### CONSIGNES À SUIVRE
(A) Traduisez en anglais cette phrase du texte sur Hichem Aboud et Khaled Nezzar : « La stratégie créée par Hichem Aboud pour atteindre Khaled Nezzar est simple mais non dénuée de graves incohérences. »
(B) Poursuivez le texte sur Hichem Aboud et Khaled Nezzar à partir de sa dernière phrase.

### TEXTE CITÉ
****************************************
La stratégie créée par Hichem Aboud pour atteindre Khaled Nezzar est simple mais non dénuée de graves incohérences. Elle consiste à entacher le passé révolutionnaire de la famille Nezzar en prétextant, à partir des mémoires de celui-ci, que le père de l’ancien chef d’état-major de l’ANP était un militaire engagé de longue date dans les rangs de l’armée française et, deuxièmement, que Nezzar a bénéficié de toutes les largesses de l’Etat colonial pour accéder aux écoles militaires françaises. Dans le même temps, Hichem Aboud revendique une famille révolutionnaire exemplaire et exempte de toute souillure, puisque (dixit) : «Aucun Aboud n’a porté l’uniforme de l’armée française», cette famille étant connue dans une wilaya algérienne de l’est (Oum El-Bouaghi) comme «profondément révolutionnaire» (sic).
****************************************
### EXTRAIT DE DONNÉES
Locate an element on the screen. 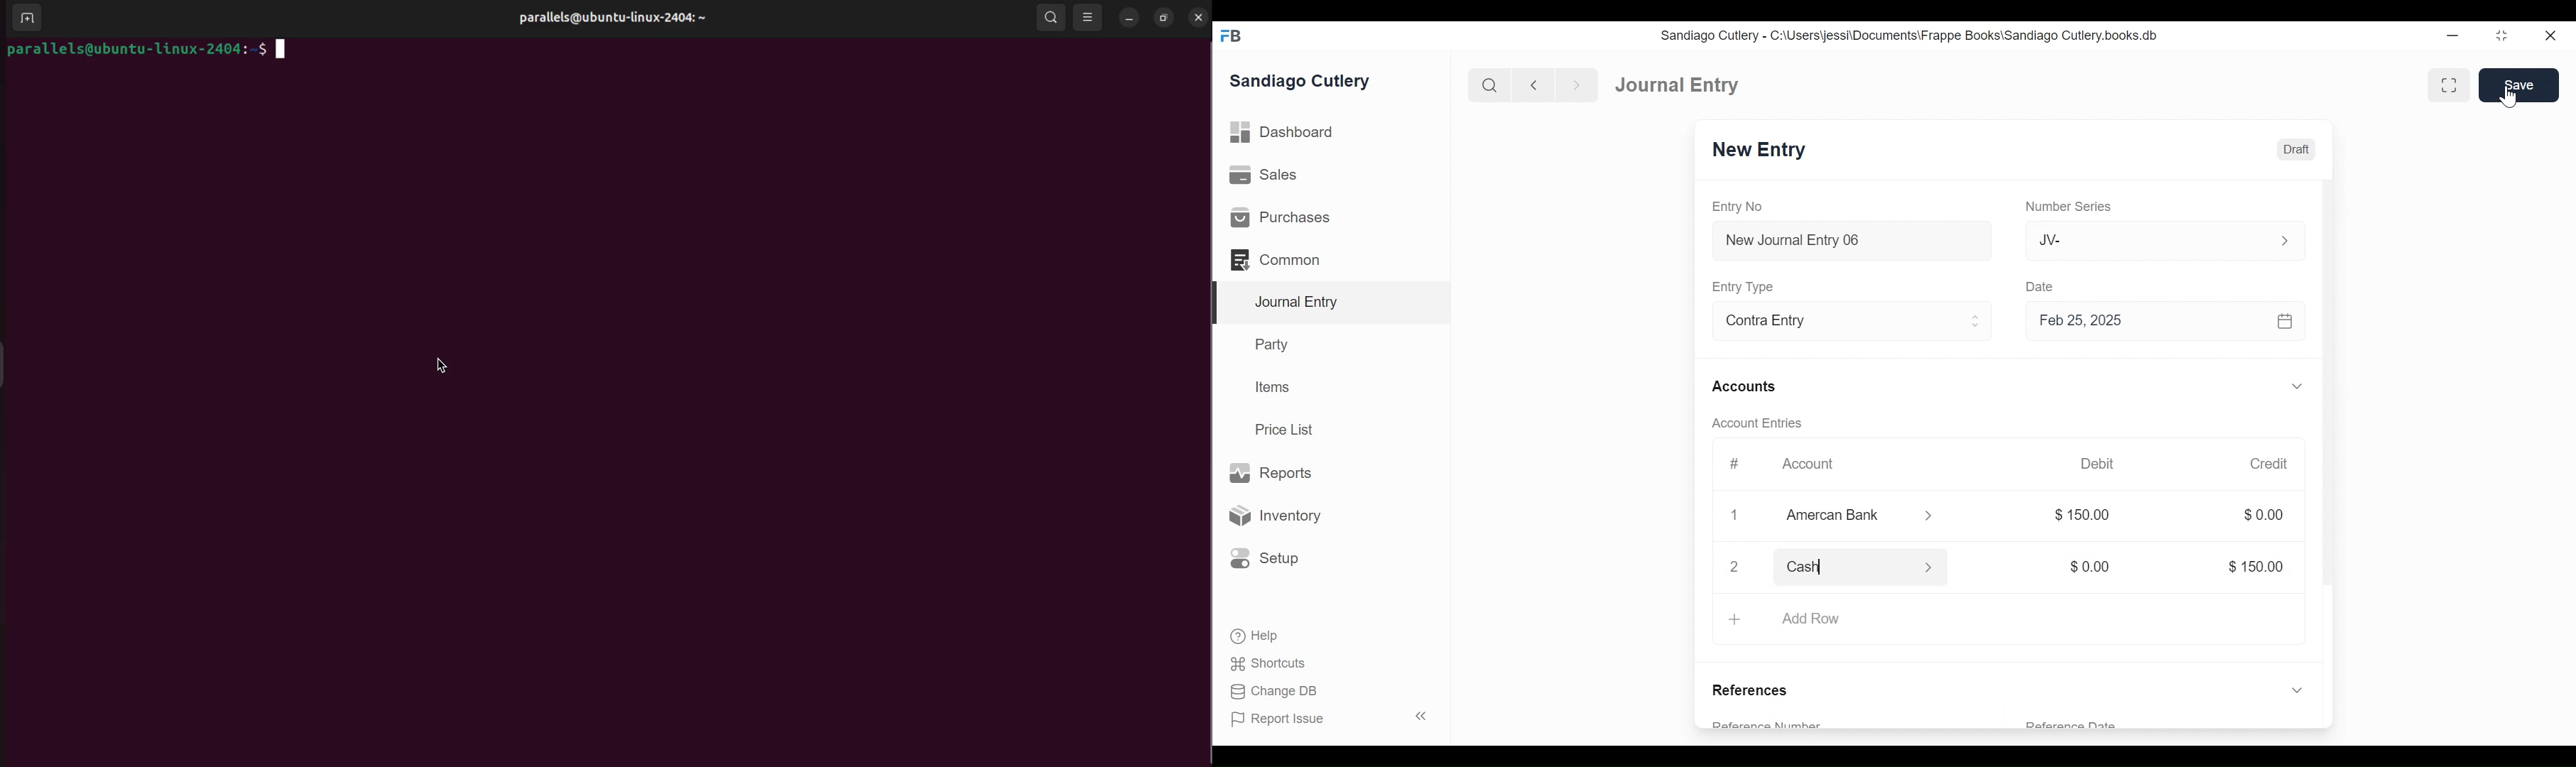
****************************************
### RÉPONSES DANS L'ORDRE
(A) The strategy devised by Hichem Aboud to target Khaled Nezzar is simple but not free of serious inconsistencies.

(B)
Cette remarque exhibée par Hichem Aboud appelle plusieurs interrogations. Tout d’abord, doit-on considérer ces propos comme une insulte à la France ? Dire que les Aboud n’ont jamais porté l’uniforme des Français comporte bien une signification particulière qu’on ne peut manquer de relever sur le ton de l’insulte à la terre qui lui a permis de fuir l’Algérie. En exhibant un nationalisme prétendument et purement algérien, Hichem Aboud verse dans le reniement total de la terre qui a hébergé son activisme, la France. Il n’est pas question, ici, de tenir un cahier des comptes que Hichem Aboud devrait à la France, mais il demeure incontestable qu’insulter l’honneur d’une famille algérienne, les Nezzar, en invoquant un argument qui ne peut que se retourner contre lui, Hichem Aboud aura du mal à défendre le purisme de la cause des Aboud. Pourquoi encore ?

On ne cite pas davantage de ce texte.